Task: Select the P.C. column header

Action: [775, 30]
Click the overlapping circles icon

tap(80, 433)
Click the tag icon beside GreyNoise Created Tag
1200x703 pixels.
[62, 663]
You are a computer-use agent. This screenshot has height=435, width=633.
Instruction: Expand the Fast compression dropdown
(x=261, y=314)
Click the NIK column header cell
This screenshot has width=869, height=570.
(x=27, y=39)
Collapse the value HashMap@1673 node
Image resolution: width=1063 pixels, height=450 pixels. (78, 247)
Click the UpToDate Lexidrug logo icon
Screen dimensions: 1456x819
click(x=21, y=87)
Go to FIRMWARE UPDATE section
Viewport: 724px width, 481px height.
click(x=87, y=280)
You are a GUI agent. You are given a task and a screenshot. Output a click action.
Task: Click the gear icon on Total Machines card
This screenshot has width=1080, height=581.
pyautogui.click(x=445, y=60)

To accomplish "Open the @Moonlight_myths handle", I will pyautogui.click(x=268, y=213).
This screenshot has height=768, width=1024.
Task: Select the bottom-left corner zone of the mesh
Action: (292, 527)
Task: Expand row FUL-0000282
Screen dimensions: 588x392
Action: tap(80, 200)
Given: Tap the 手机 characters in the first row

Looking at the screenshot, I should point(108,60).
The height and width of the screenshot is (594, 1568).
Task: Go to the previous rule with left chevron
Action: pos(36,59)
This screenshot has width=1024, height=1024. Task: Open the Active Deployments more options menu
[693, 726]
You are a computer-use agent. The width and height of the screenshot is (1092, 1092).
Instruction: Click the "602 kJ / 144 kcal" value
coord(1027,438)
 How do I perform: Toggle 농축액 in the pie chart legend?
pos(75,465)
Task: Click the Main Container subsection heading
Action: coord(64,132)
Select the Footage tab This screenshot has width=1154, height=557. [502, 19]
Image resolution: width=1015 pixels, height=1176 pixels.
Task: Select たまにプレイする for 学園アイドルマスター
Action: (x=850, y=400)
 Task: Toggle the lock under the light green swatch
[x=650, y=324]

▸ Task requirements:
From the line containing "How do I perform: Toggle" down to the last line of the material, each line is to be retyped exactly; no other lines belong in the answer.

▸ Result of the task:
 How do I perform: Toggle 농축액 in the pie chart legend?
pos(75,465)
Task: Click the Main Container subsection heading
Action: coord(64,132)
Select the Footage tab This screenshot has width=1154, height=557. [502, 19]
Image resolution: width=1015 pixels, height=1176 pixels.
Task: Select たまにプレイする for 学園アイドルマスター
Action: (x=850, y=400)
 Task: Toggle the lock under the light green swatch
[x=650, y=324]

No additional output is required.